De mémoire de Mapomme, je n’ai plus autant ri au cinéma depuis… jamais en fait. Oui, j’ai ri devant Schrek, devant Astérix et Obélix : Mission Cléopâtre, sans doute devant l’un ou l’autre Toy Story mais on est définitivement un niveau au-dessus. On pleure aussi un peu, mais je vous laisse la surprise.

Heureusement que l’équipe du film a fait un bon travail, parce que MonHom était avec moi, fallait pas qu’on ait pris sur notre temps de glandouille à la maison et sur nos crédits de babysitting du Choupet par belle-maman pour un mauvais film. Les films plus légers ou plus gras, je les risque toute seule.

Aller seule au cinéma c’est le pied : pas besoin de jeter un coup d’œil à MonHom à chaque fois que je ris, pour voir s’il rit moins/autant/plus que moi. Croyez-moi, quand j’ai été voir “Rien à déclarer” , j’ai béni la vie d’être seule :  voir MonHom autant pas rire que moi, ça m’aurait fait mal.

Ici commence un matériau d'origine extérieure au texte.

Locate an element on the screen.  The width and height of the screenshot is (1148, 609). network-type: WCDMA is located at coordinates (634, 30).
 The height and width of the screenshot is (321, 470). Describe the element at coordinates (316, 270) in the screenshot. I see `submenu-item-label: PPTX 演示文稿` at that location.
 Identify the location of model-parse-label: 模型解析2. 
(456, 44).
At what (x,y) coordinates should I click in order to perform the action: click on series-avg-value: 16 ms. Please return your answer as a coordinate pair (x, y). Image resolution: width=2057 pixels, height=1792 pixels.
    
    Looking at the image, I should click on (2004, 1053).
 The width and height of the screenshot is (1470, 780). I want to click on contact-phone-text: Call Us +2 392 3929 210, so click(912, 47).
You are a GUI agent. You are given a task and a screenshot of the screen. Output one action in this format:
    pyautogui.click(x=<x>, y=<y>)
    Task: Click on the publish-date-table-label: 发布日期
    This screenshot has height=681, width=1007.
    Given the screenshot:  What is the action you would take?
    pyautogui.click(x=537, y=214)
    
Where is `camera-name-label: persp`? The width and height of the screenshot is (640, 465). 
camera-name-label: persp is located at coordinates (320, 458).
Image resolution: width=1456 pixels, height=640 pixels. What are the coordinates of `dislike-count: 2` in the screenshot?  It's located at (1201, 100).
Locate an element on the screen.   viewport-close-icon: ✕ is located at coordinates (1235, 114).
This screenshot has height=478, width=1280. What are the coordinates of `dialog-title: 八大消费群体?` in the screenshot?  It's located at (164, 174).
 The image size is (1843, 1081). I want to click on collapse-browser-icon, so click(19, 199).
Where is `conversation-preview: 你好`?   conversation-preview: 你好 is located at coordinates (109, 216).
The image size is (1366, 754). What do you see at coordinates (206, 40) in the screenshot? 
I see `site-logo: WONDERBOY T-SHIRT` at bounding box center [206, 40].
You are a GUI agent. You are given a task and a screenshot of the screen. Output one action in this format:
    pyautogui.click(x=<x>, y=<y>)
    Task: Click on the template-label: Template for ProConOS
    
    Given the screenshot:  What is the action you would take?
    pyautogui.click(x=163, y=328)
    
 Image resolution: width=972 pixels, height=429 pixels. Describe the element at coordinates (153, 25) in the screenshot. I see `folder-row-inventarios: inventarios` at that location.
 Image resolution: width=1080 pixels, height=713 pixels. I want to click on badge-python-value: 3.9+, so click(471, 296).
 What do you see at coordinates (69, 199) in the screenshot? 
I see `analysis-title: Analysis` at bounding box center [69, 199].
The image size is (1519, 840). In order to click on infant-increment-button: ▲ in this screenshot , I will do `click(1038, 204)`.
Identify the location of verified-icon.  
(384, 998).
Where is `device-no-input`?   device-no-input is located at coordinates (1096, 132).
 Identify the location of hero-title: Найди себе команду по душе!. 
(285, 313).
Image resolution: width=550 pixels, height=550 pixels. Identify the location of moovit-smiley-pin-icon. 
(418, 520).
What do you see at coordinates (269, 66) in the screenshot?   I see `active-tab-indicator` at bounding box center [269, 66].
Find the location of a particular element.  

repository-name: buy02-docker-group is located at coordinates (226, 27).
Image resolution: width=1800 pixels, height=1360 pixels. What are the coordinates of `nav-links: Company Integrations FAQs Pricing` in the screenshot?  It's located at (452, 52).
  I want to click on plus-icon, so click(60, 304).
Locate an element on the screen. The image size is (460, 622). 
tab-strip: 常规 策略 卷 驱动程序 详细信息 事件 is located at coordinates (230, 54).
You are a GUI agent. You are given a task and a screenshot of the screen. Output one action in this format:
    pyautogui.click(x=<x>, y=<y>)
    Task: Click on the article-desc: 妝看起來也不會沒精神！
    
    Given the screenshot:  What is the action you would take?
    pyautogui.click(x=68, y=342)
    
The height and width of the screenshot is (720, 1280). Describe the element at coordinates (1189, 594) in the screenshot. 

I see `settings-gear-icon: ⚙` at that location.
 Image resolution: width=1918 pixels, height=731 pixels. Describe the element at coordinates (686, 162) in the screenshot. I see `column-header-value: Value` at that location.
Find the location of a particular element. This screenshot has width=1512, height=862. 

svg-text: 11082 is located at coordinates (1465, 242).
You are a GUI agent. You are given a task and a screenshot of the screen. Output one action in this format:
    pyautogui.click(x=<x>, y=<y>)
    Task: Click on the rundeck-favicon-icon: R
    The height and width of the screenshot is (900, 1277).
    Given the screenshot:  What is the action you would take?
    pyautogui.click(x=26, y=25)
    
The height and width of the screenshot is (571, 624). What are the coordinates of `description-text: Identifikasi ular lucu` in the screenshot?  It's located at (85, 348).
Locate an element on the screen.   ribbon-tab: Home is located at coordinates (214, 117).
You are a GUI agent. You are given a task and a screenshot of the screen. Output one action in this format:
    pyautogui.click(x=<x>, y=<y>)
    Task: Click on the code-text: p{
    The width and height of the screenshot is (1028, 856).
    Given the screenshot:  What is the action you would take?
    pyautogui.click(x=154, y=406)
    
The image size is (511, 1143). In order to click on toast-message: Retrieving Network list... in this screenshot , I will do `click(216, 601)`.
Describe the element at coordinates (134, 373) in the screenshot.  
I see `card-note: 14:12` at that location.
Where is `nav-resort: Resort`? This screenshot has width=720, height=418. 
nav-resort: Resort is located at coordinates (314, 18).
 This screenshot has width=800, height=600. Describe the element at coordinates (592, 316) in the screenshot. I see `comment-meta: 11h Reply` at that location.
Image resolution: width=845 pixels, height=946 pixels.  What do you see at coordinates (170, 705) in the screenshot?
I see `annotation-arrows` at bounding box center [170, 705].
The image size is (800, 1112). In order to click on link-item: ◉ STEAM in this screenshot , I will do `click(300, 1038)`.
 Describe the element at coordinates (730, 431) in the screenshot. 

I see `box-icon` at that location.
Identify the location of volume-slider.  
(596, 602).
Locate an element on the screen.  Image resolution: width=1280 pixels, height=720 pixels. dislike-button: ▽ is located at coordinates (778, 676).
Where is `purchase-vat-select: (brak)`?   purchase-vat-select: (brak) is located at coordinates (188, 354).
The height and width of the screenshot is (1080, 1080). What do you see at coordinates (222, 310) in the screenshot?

Ma prochaine expédition en solitaire, définitivement en solitaire, c’est “Hollywoo” avec Florence Foresti et Jamel Debbouze. Certes, on a adoré “Mother fucker” en live et en couple, mais sur ce coup, j’ai un peu peur de l’effet “tout est dans la bande annonce”.

Je suis bon public, ça me permet de rire plus souvent que le commun des mortels. Et parfois, j’ai vraiment de meilleurs goûts en cinéma.